=== YOUR ASSIGNMENT ===
What you return should match the records below exactly.

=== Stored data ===
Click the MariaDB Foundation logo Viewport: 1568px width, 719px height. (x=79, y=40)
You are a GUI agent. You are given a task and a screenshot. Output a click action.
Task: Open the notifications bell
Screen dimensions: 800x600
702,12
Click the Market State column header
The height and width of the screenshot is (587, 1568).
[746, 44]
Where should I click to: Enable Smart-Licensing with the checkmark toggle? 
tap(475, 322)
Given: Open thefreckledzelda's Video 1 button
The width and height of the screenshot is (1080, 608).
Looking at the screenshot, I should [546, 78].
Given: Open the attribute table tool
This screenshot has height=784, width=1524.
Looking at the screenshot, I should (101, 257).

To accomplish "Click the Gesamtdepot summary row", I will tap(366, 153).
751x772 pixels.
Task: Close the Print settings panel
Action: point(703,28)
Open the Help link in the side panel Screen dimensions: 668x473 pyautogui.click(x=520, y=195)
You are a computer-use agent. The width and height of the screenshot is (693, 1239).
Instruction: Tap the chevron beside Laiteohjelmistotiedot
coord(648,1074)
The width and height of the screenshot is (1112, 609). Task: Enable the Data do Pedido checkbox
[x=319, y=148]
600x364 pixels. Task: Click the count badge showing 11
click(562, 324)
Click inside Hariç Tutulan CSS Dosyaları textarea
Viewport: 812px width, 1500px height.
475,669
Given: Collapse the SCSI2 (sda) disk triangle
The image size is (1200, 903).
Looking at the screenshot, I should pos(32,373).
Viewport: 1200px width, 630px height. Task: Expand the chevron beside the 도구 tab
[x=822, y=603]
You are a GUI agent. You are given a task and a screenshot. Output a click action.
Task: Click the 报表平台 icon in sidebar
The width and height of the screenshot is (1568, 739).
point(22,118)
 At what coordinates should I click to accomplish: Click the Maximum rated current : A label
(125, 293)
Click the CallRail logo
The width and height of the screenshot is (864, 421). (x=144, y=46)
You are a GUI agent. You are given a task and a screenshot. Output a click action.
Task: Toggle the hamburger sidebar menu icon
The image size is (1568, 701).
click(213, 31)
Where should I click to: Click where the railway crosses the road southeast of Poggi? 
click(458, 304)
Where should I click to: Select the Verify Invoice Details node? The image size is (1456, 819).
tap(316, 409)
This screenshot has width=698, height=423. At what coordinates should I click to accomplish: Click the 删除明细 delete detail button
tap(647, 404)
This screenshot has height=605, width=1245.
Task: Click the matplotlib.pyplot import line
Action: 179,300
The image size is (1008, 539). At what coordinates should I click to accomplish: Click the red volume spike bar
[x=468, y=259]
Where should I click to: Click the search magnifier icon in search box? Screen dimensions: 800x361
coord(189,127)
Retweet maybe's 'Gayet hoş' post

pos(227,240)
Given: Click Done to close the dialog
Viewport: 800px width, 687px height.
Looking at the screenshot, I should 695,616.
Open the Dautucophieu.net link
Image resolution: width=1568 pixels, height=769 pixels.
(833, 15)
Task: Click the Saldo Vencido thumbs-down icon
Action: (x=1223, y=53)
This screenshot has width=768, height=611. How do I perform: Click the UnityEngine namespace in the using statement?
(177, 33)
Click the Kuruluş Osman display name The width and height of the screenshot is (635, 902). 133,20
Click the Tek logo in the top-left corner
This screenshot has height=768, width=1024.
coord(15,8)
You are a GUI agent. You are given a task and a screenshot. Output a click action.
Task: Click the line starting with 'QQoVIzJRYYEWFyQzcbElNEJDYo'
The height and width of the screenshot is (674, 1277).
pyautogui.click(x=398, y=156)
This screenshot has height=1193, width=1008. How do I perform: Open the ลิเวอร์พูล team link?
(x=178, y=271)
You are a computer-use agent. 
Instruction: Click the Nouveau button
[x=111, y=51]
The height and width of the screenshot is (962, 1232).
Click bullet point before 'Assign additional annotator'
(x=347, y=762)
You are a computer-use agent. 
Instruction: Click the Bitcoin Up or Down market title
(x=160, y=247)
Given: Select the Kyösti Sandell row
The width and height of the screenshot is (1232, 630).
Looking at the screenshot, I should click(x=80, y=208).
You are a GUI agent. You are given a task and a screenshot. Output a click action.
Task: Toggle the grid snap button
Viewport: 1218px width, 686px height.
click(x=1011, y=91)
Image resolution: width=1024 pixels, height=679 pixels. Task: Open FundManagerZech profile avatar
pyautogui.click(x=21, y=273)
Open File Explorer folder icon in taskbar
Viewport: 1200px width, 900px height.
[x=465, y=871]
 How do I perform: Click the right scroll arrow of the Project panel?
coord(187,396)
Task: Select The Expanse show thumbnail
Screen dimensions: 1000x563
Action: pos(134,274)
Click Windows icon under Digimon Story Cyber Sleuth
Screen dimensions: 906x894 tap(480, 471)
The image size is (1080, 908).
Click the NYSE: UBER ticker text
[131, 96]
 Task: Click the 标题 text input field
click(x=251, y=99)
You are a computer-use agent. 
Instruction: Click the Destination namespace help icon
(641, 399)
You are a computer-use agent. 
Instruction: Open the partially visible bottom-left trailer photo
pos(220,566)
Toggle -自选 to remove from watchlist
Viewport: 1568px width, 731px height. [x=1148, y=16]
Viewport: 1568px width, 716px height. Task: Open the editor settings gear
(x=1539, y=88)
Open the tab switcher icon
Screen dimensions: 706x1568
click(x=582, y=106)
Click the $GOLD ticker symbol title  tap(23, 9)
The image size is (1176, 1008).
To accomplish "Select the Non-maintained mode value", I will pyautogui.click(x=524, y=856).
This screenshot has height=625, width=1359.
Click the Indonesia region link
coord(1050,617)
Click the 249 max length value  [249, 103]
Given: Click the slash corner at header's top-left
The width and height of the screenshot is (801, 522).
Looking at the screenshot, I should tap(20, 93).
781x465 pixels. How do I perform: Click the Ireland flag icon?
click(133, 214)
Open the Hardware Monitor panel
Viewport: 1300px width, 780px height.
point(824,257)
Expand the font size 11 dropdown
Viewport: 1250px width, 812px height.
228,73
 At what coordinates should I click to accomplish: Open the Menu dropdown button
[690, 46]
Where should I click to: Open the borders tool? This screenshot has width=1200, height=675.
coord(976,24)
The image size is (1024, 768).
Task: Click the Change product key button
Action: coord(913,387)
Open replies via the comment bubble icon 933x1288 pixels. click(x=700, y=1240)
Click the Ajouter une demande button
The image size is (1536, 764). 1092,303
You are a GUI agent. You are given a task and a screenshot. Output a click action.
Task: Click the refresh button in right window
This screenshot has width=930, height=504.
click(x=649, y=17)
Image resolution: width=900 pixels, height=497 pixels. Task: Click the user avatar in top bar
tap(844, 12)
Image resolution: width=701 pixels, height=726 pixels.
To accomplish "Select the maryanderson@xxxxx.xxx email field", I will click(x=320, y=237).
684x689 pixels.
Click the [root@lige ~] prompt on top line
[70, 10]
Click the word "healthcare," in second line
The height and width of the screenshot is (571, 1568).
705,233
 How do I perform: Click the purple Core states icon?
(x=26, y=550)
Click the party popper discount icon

=== SOLUTION FOR THIS EXERCISE ===
Click the MariaDB Foundation logo Viewport: 1568px width, 719px height. (x=79, y=40)
You are a GUI agent. You are given a task and a screenshot. Output a click action.
Task: Open the notifications bell
Screen dimensions: 800x600
702,12
Click the Market State column header
The height and width of the screenshot is (587, 1568).
[746, 44]
Where should I click to: Enable Smart-Licensing with the checkmark toggle? 
tap(475, 322)
Given: Open thefreckledzelda's Video 1 button
The width and height of the screenshot is (1080, 608).
Looking at the screenshot, I should [546, 78].
Given: Open the attribute table tool
This screenshot has height=784, width=1524.
Looking at the screenshot, I should (101, 257).

To accomplish "Click the Gesamtdepot summary row", I will tap(366, 153).
751x772 pixels.
Task: Close the Print settings panel
Action: point(703,28)
Open the Help link in the side panel Screen dimensions: 668x473 pyautogui.click(x=520, y=195)
You are a computer-use agent. The width and height of the screenshot is (693, 1239).
Instruction: Tap the chevron beside Laiteohjelmistotiedot
coord(648,1074)
The width and height of the screenshot is (1112, 609). Task: Enable the Data do Pedido checkbox
[x=319, y=148]
600x364 pixels. Task: Click the count badge showing 11
click(562, 324)
Click inside Hariç Tutulan CSS Dosyaları textarea
Viewport: 812px width, 1500px height.
475,669
Given: Collapse the SCSI2 (sda) disk triangle
The image size is (1200, 903).
Looking at the screenshot, I should pos(32,373).
Viewport: 1200px width, 630px height. Task: Expand the chevron beside the 도구 tab
[x=822, y=603]
You are a GUI agent. You are given a task and a screenshot. Output a click action.
Task: Click the 报表平台 icon in sidebar
The width and height of the screenshot is (1568, 739).
point(22,118)
 At what coordinates should I click to accomplish: Click the Maximum rated current : A label
(125, 293)
Click the CallRail logo
The width and height of the screenshot is (864, 421). (x=144, y=46)
You are a GUI agent. You are given a task and a screenshot. Output a click action.
Task: Toggle the hamburger sidebar menu icon
The image size is (1568, 701).
click(213, 31)
Where should I click to: Click where the railway crosses the road southeast of Poggi? 
click(458, 304)
Where should I click to: Select the Verify Invoice Details node? The image size is (1456, 819).
tap(316, 409)
This screenshot has width=698, height=423. At what coordinates should I click to accomplish: Click the 删除明细 delete detail button
tap(647, 404)
This screenshot has height=605, width=1245.
Task: Click the matplotlib.pyplot import line
Action: 179,300
The image size is (1008, 539). At what coordinates should I click to accomplish: Click the red volume spike bar
[x=468, y=259]
Where should I click to: Click the search magnifier icon in search box? Screen dimensions: 800x361
coord(189,127)
Retweet maybe's 'Gayet hoş' post

pos(227,240)
Given: Click Done to close the dialog
Viewport: 800px width, 687px height.
Looking at the screenshot, I should 695,616.
Open the Dautucophieu.net link
Image resolution: width=1568 pixels, height=769 pixels.
(833, 15)
Task: Click the Saldo Vencido thumbs-down icon
Action: (x=1223, y=53)
This screenshot has width=768, height=611. How do I perform: Click the UnityEngine namespace in the using statement?
(177, 33)
Click the Kuruluş Osman display name The width and height of the screenshot is (635, 902). 133,20
Click the Tek logo in the top-left corner
This screenshot has height=768, width=1024.
coord(15,8)
You are a GUI agent. You are given a task and a screenshot. Output a click action.
Task: Click the line starting with 'QQoVIzJRYYEWFyQzcbElNEJDYo'
The height and width of the screenshot is (674, 1277).
pyautogui.click(x=398, y=156)
This screenshot has height=1193, width=1008. How do I perform: Open the ลิเวอร์พูล team link?
(x=178, y=271)
You are a computer-use agent. 
Instruction: Click the Nouveau button
[x=111, y=51]
The height and width of the screenshot is (962, 1232).
Click bullet point before 'Assign additional annotator'
(x=347, y=762)
You are a computer-use agent. 
Instruction: Click the Bitcoin Up or Down market title
(x=160, y=247)
Given: Select the Kyösti Sandell row
The width and height of the screenshot is (1232, 630).
Looking at the screenshot, I should click(x=80, y=208).
You are a GUI agent. You are given a task and a screenshot. Output a click action.
Task: Toggle the grid snap button
Viewport: 1218px width, 686px height.
click(x=1011, y=91)
Image resolution: width=1024 pixels, height=679 pixels. Task: Open FundManagerZech profile avatar
pyautogui.click(x=21, y=273)
Open File Explorer folder icon in taskbar
Viewport: 1200px width, 900px height.
[x=465, y=871]
 How do I perform: Click the right scroll arrow of the Project panel?
coord(187,396)
Task: Select The Expanse show thumbnail
Screen dimensions: 1000x563
Action: pos(134,274)
Click Windows icon under Digimon Story Cyber Sleuth
Screen dimensions: 906x894 tap(480, 471)
The image size is (1080, 908).
Click the NYSE: UBER ticker text
[131, 96]
 Task: Click the 标题 text input field
click(x=251, y=99)
You are a computer-use agent. 
Instruction: Click the Destination namespace help icon
(641, 399)
You are a computer-use agent. 
Instruction: Open the partially visible bottom-left trailer photo
pos(220,566)
Toggle -自选 to remove from watchlist
Viewport: 1568px width, 731px height. [x=1148, y=16]
Viewport: 1568px width, 716px height. Task: Open the editor settings gear
(x=1539, y=88)
Open the tab switcher icon
Screen dimensions: 706x1568
click(x=582, y=106)
Click the $GOLD ticker symbol title  tap(23, 9)
The image size is (1176, 1008).
To accomplish "Select the Non-maintained mode value", I will pyautogui.click(x=524, y=856).
This screenshot has height=625, width=1359.
Click the Indonesia region link
coord(1050,617)
Click the 249 max length value  [249, 103]
Given: Click the slash corner at header's top-left
The width and height of the screenshot is (801, 522).
Looking at the screenshot, I should tap(20, 93).
781x465 pixels. How do I perform: Click the Ireland flag icon?
click(133, 214)
Open the Hardware Monitor panel
Viewport: 1300px width, 780px height.
point(824,257)
Expand the font size 11 dropdown
Viewport: 1250px width, 812px height.
228,73
 At what coordinates should I click to accomplish: Open the Menu dropdown button
[690, 46]
Where should I click to: Open the borders tool? This screenshot has width=1200, height=675.
coord(976,24)
The image size is (1024, 768).
Task: Click the Change product key button
Action: coord(913,387)
Open replies via the comment bubble icon 933x1288 pixels. click(x=700, y=1240)
Click the Ajouter une demande button
The image size is (1536, 764). 1092,303
You are a GUI agent. You are given a task and a screenshot. Output a click action.
Task: Click the refresh button in right window
This screenshot has width=930, height=504.
click(x=649, y=17)
Image resolution: width=900 pixels, height=497 pixels. Task: Click the user avatar in top bar
tap(844, 12)
Image resolution: width=701 pixels, height=726 pixels.
To accomplish "Select the maryanderson@xxxxx.xxx email field", I will click(x=320, y=237).
684x689 pixels.
Click the [root@lige ~] prompt on top line
[70, 10]
Click the word "healthcare," in second line
The height and width of the screenshot is (571, 1568).
705,233
 How do I perform: Click the purple Core states icon?
(x=26, y=550)
Click the party popper discount icon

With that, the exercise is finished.